The Claremont Independent
Should I Vote?
When the two most popular candidates are as disliked as Hillary Clinton and Donald Trump, it becomes difficult to decide whether or not to vote. Our more ardent friends tell us that voting is a constitutional obligation. They say that it stands for all the people who died for our right to vote, but neglect to say that you ought to vote for your values. Voting for one’s values has been the way that America has operated for generations. This can be seen in the election of 1912, with Woodrow Wilson, William Howard Taft, Eugene V. Debbs, and Theodore Roosevelt. The election held four parties: democratic, republican, socialist, and the progressive party, and each one adequately represented a different sector of the voting base. The democrats with Woodrow Wilson took just over 41% of the popular vote, but won by a landslide in the electoral college due to the diverse options that the American people were given. Even the most removed candidate, Eugene V. Debbs with the socialist party, received 6% of the popular vote, which is more than what Gary Johnson is currently polling nationwide.
If the candidate does not represent you, why should you vote for them? Recently, the question has changed from “Who should I vote for?” and has become “Who should I vote against?” With the assistance of party-line voters, more elections are being decided on the lesser of two evils rather than a popularly appealing candidate. This consequentialist mindset can be extremely dangerous. On one hand, it allows an individual to assess the “greatest good,” but it also reduces the possibility for change. Third party candidates are at the mercy of party-line voters, who make up such a strong majority of the voting population that the candidate on the outside has to fight against the predisposition to vote for whichever party the voter is affiliated with. Specifically, the fear that the more radical and ignoble side will win. This encourages a false dichotomy that forces the potentially interested voter to act out of fear of the opponent rather than out of an interest in improving the country because the chances of a third party candidate are almost entirely ruined by party-line voting.
The other major problem with consequentialism is that it devalues individuals’ ideals. In the 1964 election, voters overwhelmingly voted for Lyndon B. Johnson not because they particularly liked him or agreed with his values, but rather because Barry Goldwater was so extreme and bigoted that no one wanted to be associated with his name. The electoral vote was a landslide, with 486 for Johnson and 52 for Goldwater. This doctrine places the consequence of the election above what the individual actually desires. Voters may be forced to compromise their values in favor of a net beneficial effect. Further, when compromise is made, internal party reform becomes challenging. If the individual concedes on topics that may be critical to them, they will have to accept whatever outcome they receive regardless of their ideals. The consequences of these outcomes inevitably degrade the voter’s values. At some point, they may sacrifice enough of their morals that they do not even know their own values anymore. When they come to the point where their moral inconsistency is acceptable, then their good becomes indistinguishable from the opposition they find so heinous.
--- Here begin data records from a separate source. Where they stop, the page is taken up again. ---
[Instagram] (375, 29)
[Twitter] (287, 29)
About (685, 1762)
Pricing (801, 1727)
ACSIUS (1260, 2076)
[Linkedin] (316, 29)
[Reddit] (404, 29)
The conclusion of this argument implies that you should only vote to your values and disregard the consequences, but there are major problems that follow with this train of thought as well, which lie in the neglect of the consequences. This may sound odd given the problems with solely valuing the consequences, but entirely disregarding them can also be problematic. While stating that no compromises can be made does solve the problem of internal value degradation, it implies that if a candidate does not fulfill every last one of your values, then they are not worth voting for. This can lead to an outcome where extremely harmful and disadvantageous political candidates are able to win because their values resonated with the largest group of voters, even though their supporters may be a national minority. For example, if only a tenth of the population held the same set of extreme values, and the remainder of the population held differing moderate positions, then a candidate who represents the smaller portion could win if the remaining eligible voters abdicated their vote because they did not connect enough with a representative. This can lead to harmful long-term effects on the nation as a whole, as the candidate who held the values of that decile of the population now holds the power of the nation.
The final option between values and consequences lies in compromise. Someone can understand that consequences are important but also take into account that they need to consider their values. The difficulty here is finding the proper balance between these ideals. From voter to voter they will be different, and perhaps they will even be indescribable, but as long as people understand that a proper vote requires consideration of both of these things, then perhaps we could have a viable election that balances the ideals of the people. When answering the question, “should I vote?” only the voter can decide by weighing their values against the dangers of the opposition.